**本文**
========
マッチングにおいては、「優秀さ」と「どれだけ関心をもっているか」の2つのシグナルが重要となる。
⇒採用活動においても同等。人から返事がもらえるかどうかも同様。他がいるなかで、選ばれるための要素がある。
デザインのせいで市場が十分な厚みをもてなかったり、安全でなかったり、混雑に対処できない場合には、手を加えて改善できる機会がある
⇒自分が携わっているマッチング事業においては、これらが担保されていることが強みとなる。
コミュニケーションが安価で容易になればなるほど、その情報有用性が低下するのは、マーケットデザインのパラドックスだ。
⇒ファクト+その方に対しての情報編集(共感を踏まえる)が重要さを増す時代。
========
**課題**
マッチングとマーケットデザインについての本文を、最後の文のあとから書き継いでください。

**行の抜粋**
========
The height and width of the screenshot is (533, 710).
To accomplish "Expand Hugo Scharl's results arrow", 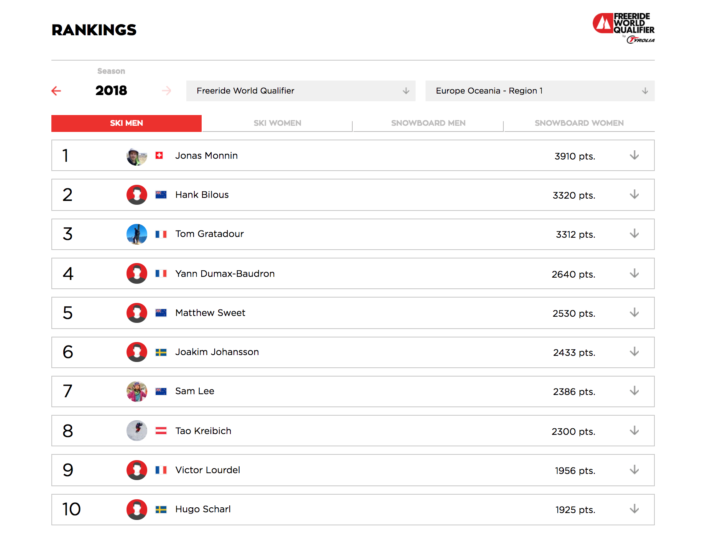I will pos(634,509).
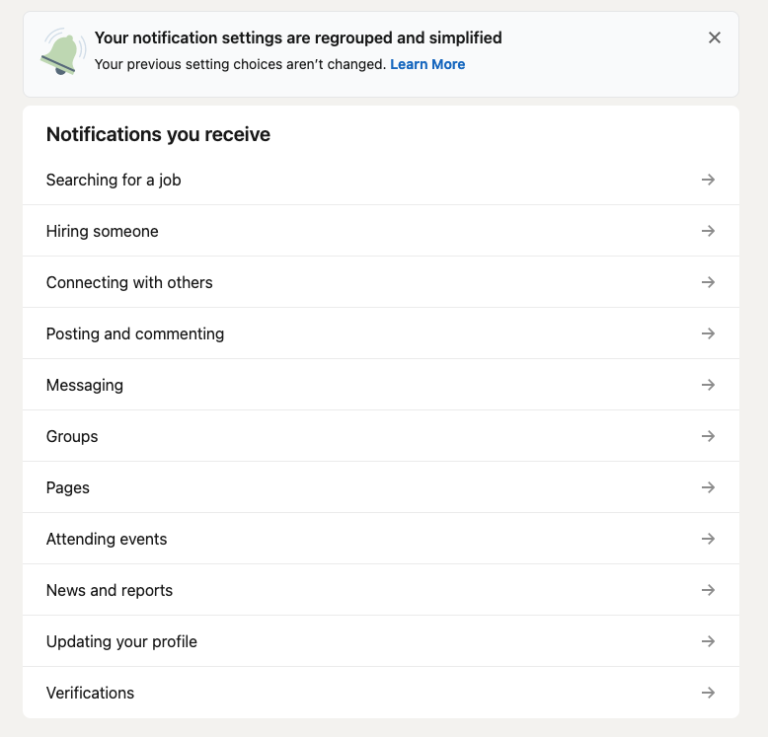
========
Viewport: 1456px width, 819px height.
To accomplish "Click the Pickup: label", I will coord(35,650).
========
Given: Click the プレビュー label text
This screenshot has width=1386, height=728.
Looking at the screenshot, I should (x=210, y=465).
========
**解答例**
「現実に意味のあること、大きなテーマをやったほうが良いよ」ロス教授から小島武仁へのアドバイス
⇒1つの現象ではなく、大局的に考えられるようになりたい。科学するのはここに意味がある。大きなテーマに取りくもう! -
ぜんぜんしらなかった僕のセンサーは抜け穴
もう少し数理的な説明が欲しかったけど導入としてはよいか
因果推論
ゲーム理論
そして
マーケットデザイン
が
AIと浮かれている凡人との差をつけてくれるね -
マーケットデザインの一般向け入門書で、とても分かりやすい。臓器提供や就職活動の実例に沿って説明されるので、なぜ自然に委ねるマッチメイキングが難しく、マーケットデザインが重要なのかが肌感覚として分かるのも良かった。最後の、自由市場とマーケットデザインの折り合いについての整理は味わい深い。「個々の市場がどのようなルールを必要としているかを理解しなくてはならない」とか。